Visto che questo film ormai l’hanno visto praticamente tutti ci dedico solo due righe rapide, tanto per riflettere sulla straordinaria operazione cinefila portata avanti da Pang.
C’era una volta il b-movie, filone dai mille tentacoli mossi da un’unica forza motrice: lo stomaco. Nell’epoca d’oro del cinema bis schiere di registi e produttori capirono che, per sopperire alla povertà di mezzi, si doveva puntare alle viscere dello spettatore. Fargli staccare il cervello e dargli esattamente quello che voleva. Spazio a sangue, frattaglie e carnazza al vento. E quando questo non bastava ecco che si presentava l’instant movie. In poche parole: si prendeva l’argomento caldo del periodo e ci si costruiva sopra una trama raffazzonata. La si rafforzava con qualche provocazione gratuita e il gioco era fatto.

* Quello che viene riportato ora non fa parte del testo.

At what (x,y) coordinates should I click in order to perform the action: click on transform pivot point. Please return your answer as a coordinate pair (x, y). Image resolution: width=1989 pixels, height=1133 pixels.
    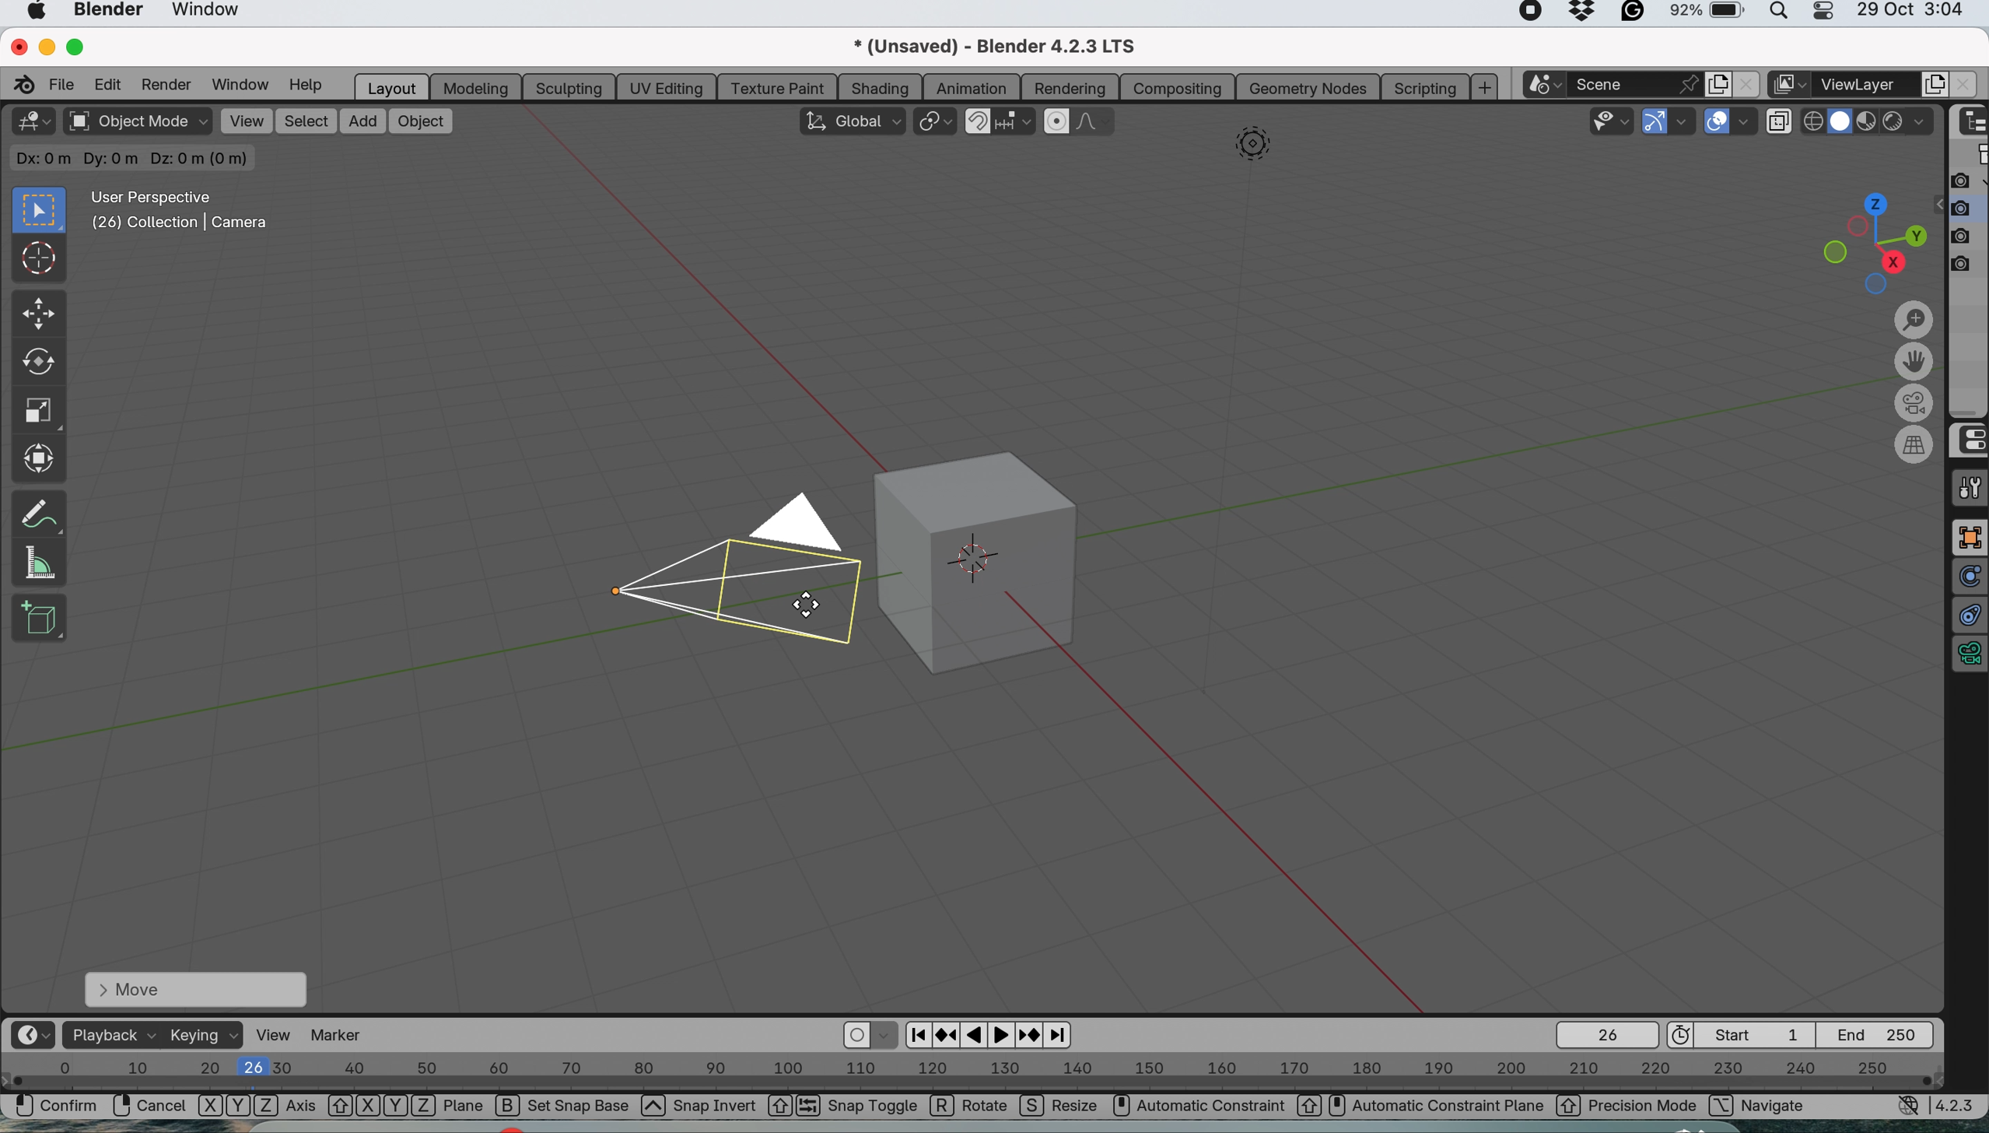
    Looking at the image, I should click on (934, 121).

Manco a dirlo una delle cinematografie più avvezze a queste meccaniche produttive era la bulimica Hong Kong, dove nel ventennio d’oro si producevano centinaia di film all’anno. Sui cartelloni delle sale svettavano, per ignoranza e capacità di speculazione, i famigerati CAT. III. Lavori privi di tatto e ipocrisia, dove si affastellavano bassa macelleria, richiami all’attualità e il solito umorismo pecoreccio tipico della commedia cantonese. Un concentrato di pura exploitation. A esempio di tutto questo si recuperi la versione Tai Seng del celebre The Untold Story, forse l’esempio più celebre di questo sub genere (e pugno allo stomaco con ancora pochi pari).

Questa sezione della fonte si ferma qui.